Желание указать на более конкретные и точные изначальные импульсы, послужившие толчком к работе, приводит обязательно к ошибке или обману, в лучшем случае — к самообману. Разыскания этих начальных начал в малой степени интересны, ещё менее того поучительны и, в сущности говоря, никому не нужны. Самому писателю совершенно безразлично, что было раньше — курица или яйцо. Важно уметь сделать яичницу.

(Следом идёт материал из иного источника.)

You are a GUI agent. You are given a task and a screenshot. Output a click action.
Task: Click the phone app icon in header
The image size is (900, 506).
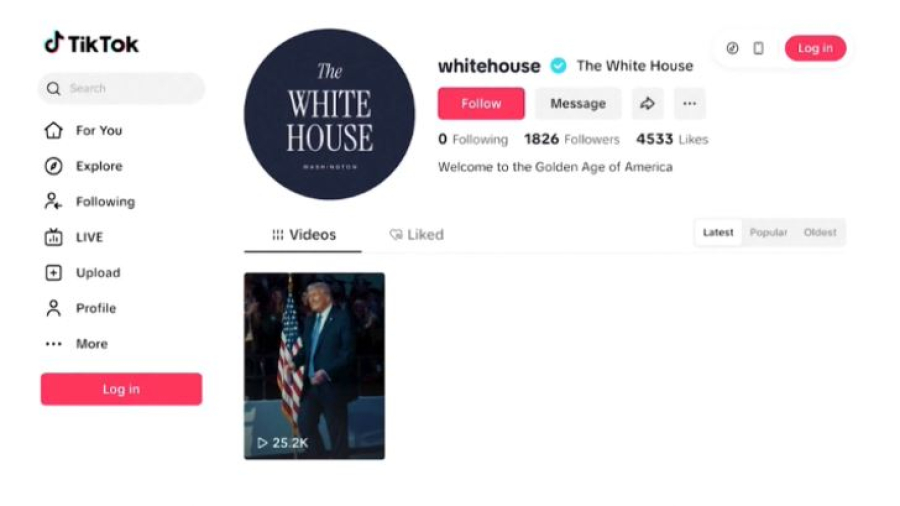click(758, 48)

Вопрос пятый: «Когда работаете: утром, вечером, ночью? Сколько часов максимум?» Работает писатель всегда — и утром, и днём, и вечером, и ночью, и на рассвете, и в сумерках, и в будни, и в праздники, и в пути (Пушкин писал в одном из писем к жене: «... я и в коляске сочиняю»), и на больничной койке, и в объятиях любимой, и за обедом, и на собрании, и переходя людный перекрёсток, и на концерте, и наяву, и во сне. Писатель работает, как сердце, — безостановочно, круглые сутки, всю жизнь.

Вопрос шестой: «Примерная производительность в листах в месяц?»

На этот вопрос никто не в состоянии ответить. Производительности в листах у писателя нет и быть не может. Утром он написал пять страничек и в избытке чувств от удачно и хорошо сделанного прыгал вокруг письменного стола козлом. А вечером, пораздумав над написанным, разорвал всё в мелкие клочки и обрывки мрачно сунул в стоящую под столом корзинку. Вот тебе и производительность в листах.

Когда у одного писателя спросили как-то, хорошо ли он сегодня поработал и много ли написал, он ответил с воодушевлением: «О да. Я поставил сегодня запятую». Когда на другой день ему задали тот же вопрос, он с неменьшим воодушевлением воскликнул: «О, я сделал сегодня очень важное дело. Я зачеркнул запятую, которую поставил вчера». Я не помню, кто был героем этого эпизода — не то Флобер, не то Бернард Шоу. Впрочем, возможно, что это просто литературный анекдот. Но и в этом случае он верен и хорош. Жаль, что составители анкеты, по-видимому, не знали его.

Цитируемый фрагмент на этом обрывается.